Now many of the commands now have more information available. The commands in the sections below offer some further investigation techniques.
Note these options will apply to the next run of 'k' or 'p', not the current data.
Run '? p':
Follow soft,weak & phantom references ? [Y]
Enter 'N' to ignore these types of references. See soft-links
Select data to store (more data increaes memory usage) [T] total/subtree sizes(T), # descendants(D), maximum depth(M)
Select the data to be made available (here the default of only total-size (T) is selected). 'TDM' would select all 3 items of data. Note, selecting more uses more memory. See the definitions for descriptions of 'total-size', 'descendants' etc.
For example, if you selected 'DM' you would have the option (after processing again with 'p') of sorting by descendants or max-depth with 'od' or 'om' in the objects table but the total-size values would no longer be available.
The 'p' command as above starts from the pure-root with the lowest address and assigns all objects reachable to it. It then continues with the next root until all objects have been assigned/owned. This is described in Definitions & Algorithms.
If you want more information on specific object(s) then you can run:
p 0x1234 process from object 0x1234. This can be any object and clears any previous 'p {0xaddr}' data.
The effect of this is that everything reachable from 0x1234 will then have its root-owner set to 0x1234. It is quite likely that 0x1234 will now have a larger total-size than before because it owns as many objects as it can possibly reach and all these objects count towards its size.
For an example dump, I have chosen a Vector to process from (it is in-fact a root) at address 0x033b2420. Before doing this, I turned 'Descendants' on with '? p', ran 'p' and the output of 'i 0x033b2420' gave:
Total size : 51,330,568 Descendants : 95,871 Max Depth : 3
Now running:
> p 0x033b2420 Processing from 0x033b2420 'java/util/Vector' ... .....more status..... DFS from 0x033b2420 Reached 100,499 objects. Total-size is 51,591,456. Some more objects are now owned by 0x033b2420.
We can see from above that 0x033b2420 can reach 100,499 objects (this includes itself) and 'i 0x033b2420' now gives:
Total size : 51,591,456 Descendants : 100,498 This doesn't include itself Max Depth : 50
This shows that this root now owns more objects and has a deeper tree depth.

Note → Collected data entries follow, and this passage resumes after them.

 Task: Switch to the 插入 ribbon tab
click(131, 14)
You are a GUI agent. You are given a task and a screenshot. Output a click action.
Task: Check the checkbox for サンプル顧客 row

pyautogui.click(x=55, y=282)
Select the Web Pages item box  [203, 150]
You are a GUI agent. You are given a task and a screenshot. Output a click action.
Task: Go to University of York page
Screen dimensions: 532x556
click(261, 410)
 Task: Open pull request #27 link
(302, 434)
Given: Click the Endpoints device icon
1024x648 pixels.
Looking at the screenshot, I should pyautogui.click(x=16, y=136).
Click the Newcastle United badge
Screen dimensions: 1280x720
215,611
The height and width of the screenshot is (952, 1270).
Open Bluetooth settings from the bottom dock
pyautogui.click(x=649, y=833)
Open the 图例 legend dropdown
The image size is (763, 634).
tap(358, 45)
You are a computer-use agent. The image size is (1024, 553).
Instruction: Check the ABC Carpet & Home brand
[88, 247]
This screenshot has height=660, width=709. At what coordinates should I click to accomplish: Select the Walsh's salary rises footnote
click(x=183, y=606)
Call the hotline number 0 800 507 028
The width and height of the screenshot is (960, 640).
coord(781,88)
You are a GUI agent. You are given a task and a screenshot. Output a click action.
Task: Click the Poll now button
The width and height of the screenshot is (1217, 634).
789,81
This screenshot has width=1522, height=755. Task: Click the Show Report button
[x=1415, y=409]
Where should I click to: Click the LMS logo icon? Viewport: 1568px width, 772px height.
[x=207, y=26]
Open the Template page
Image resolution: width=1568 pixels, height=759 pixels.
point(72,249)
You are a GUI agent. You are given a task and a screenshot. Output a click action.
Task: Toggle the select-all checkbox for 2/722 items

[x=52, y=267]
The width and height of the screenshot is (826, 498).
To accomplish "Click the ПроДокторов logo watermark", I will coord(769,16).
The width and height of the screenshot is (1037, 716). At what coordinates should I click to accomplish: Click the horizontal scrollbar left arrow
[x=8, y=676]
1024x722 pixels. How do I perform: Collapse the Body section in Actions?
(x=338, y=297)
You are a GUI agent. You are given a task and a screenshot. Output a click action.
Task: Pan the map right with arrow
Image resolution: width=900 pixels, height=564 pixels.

Other example queries are:
You can stop soft-links from being followed by using the settings command then repeat 'p 0x1234'. If you see differences in the reachability number then you know that not everything reached from 0x1234 is strongly reachable. You could then look at instances of reference classes e.g. start by looking at types whose name contains 'java/lang/ref'.
The command 'k 0x1234' will calculate the keep-alive size of 0x1234.
This executes by first running 'p 0x1234'. This leaves every object reachable by 0x1234 owned by it. Then any objects which are owned by 0x1234 but reachable from outside of this set are removed. This leaves 0x1234 owning exactly those objects which are only reachable thru' it.
In my Vector example above, I run:
> k 0x033b2420 Calculating keep-alive size of 0x033b2420 'java/util/Vector' ... .... status ..... Total reach (inclusive) 100,499 objects. Total-size is 51,591,456. .... status ..... Found 4,627 objects which are reachable from elsewhere. These will be taken from 0x033b2420 and then owned by other objects ... .... status ..... Keep-alive size (inclusive) is 95,872 objects. Total-size is 51,330,568.
Can now see that this Vector references about 100k objects (it is an array of objects, which themselves reference other objects) but only 5k of these objects would exist should the Vector become garbage collected. It is in a sense 'Keeping alive' 95k objects.